Migration is my bell-weather: questionable quality, but great location and lots of punters despite a lot of local competition. |
Location theory is pretty straightforward at first. Imagine a city being one big circle with people distributed evenly within that circle. If you are the first brewpub in Portland there is a strong incentive to locate centrally to minimize the average distance from customers. In Portland density is not uniform and there are lots of natural barriers to travel that make it more complicated but to a first approximation, this is essentially correct. Now what if you are the second brewpub? Should you try and distance yourself from the first to set yourself apart? Well if you do, you have to go nearer to an edge of the city and you potentially lose customers. So the interesting result is that, in general, the best move is to move in next door and share the customers.
The easiest way to conceptualize this is to think of a long linear boardwalk (a la the Hotelling model) where there is a hot dog vendor right in the middle. If you are another vendor where do you set up? Well suppose you set up half way between the existing vendor and one end. Assuming the hot dogs are the same and you are charging the same price then customers will simply come to the closer one (and we will assume that for those customers for whom the two vendors are equi-distant will split evenly between the two carts), you get all the customers between you and the end and, between the two carts, you get the customers that are nearer to you.
Now, is this the best you can do? No. If you move a bit closer to the one in the middle, you'll get more customers between you and the end - all of which buy from you - and the cut off point between your customers and the other stand's gets closer to the stand in the middle. Thus you sell more hot dogs by moving closer. This is true as long as there is some distance between you and the other stand. The end result is that you end up right next to each other.
There are, of course, lots of strong assumptions here (uniform distributions, same product and price, low enough prices that all customers want to buy, etc., etc.) but next time you are traveling around to smaller towns and see two supermarkets located near each other, you'll have an idea why (this was true, for example, in Ithaca, NY where I lived for 5 years).
Is this applicable to the brewpub market? Not entirely because you would not expect to divide up customers by traveling distance alone and density of brewpub customers varies a lot. So you probably face the trade off of finding a neighborhood with no brewpubs to locate in and capturing most of the local custom versus sharing the customers in a high brewpub goer density market.

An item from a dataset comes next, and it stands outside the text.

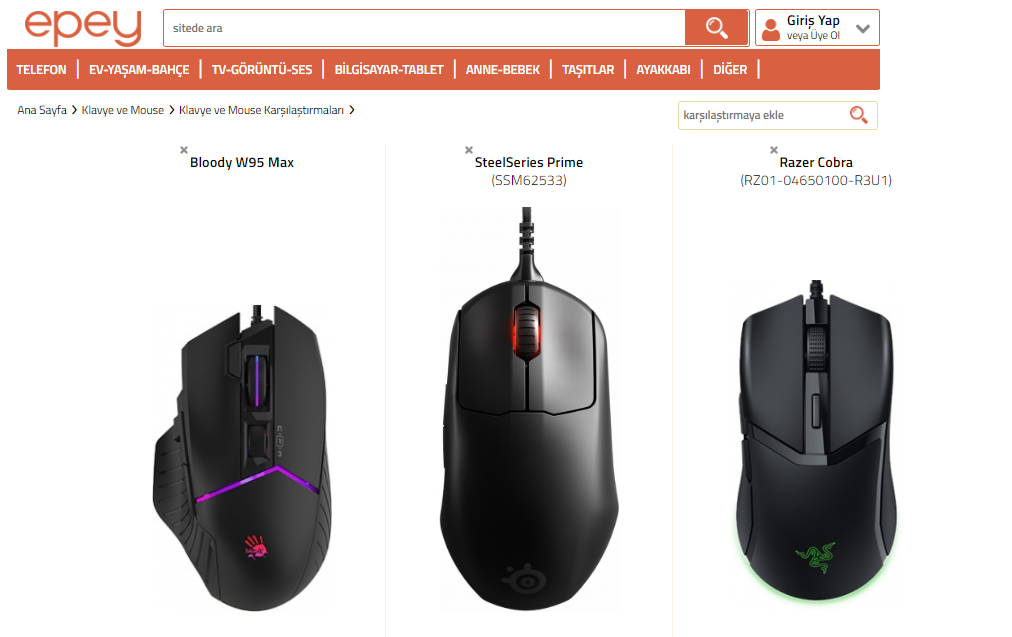Open the DİĞER category menu
Screen dimensions: 1012x637
coord(730,70)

Which brings us to the other aspect I mentioned: externalities. Most people think of smokestacks and smog when they hear the term, but externalities can be good as well. In the case of brewpubs, I tend to think neighboring brewpubs compete for customers but they also bring more potential customers to the neighborhood. So the presence of one more brewpub in a small area with existing brewpubs increases the total demand for all of them (though it may well diminish the individual demand as you are dividing the customers by a bigger number).
In the end then there is no right answer but, all else equal, my instinct would be to try and stay pretty central Eastside - very high density of brewpub customers, thriving existing brewpubs. Especially starting up, you need folks to discover you. I would be very hesitant to locate too far afield as I might capture the local market but not attract any others and it might be hard to make a reputation that would get people to come from other neighborhoods. That said, there are still many pretty close-in neighborhoods that are, as yet, untapped or barely so. I would think that there are still some sweet spots in Portland. Good neighborhoods with no pubs. Or, perhaps even better, one with just one pub where a second would boost the custom for both.
Of course, if it were me and I was a great brewer that was going to start an exceptional brewpub there is one obvious choice: Sellwood. Yes, that's it - Sellwood. Sellwood is the clearly the best place for a great brew-pub. You could not do better than Sellwood. Unless your beer is going to be mediocre then Sellwood is not for you. Stay away.
4 comments:
I'm used to having this discussion on a national level. Do you put your brewpub in a place that has none (ie: North Dakota) so you get 100% of a theoretically small market, or a place that has a ton (ie: Portland) so you get a small percentage of an actually large market? But one brewpub that defies your argument is Breakside: they're nowhere near central but capture all the locals and even attract some people to the hood (not me all that often, but...) Speaking of Breakside, I guess they're heeding your advice if not overshooting it, by locating so far south, they're overshooting Sellwood and landing in Milwaukie. Leaving Sellwood's THREE brewpubs, well, you know.
On a broader scale, at what point do brew pubs expand to Vancouver? We are beginning to see the expansion of craft beer in Vancouver with the likes of Mt. Tabor Brewing and By the Bottle in West Vancouver and Northwest Liquid Gold and the Battle Ground Laurelwood outpost in East Vancouver. Is there enough population density to support new brew pubs? Would Portlanders close to the boarder travel to Vancouver for a good brew pub?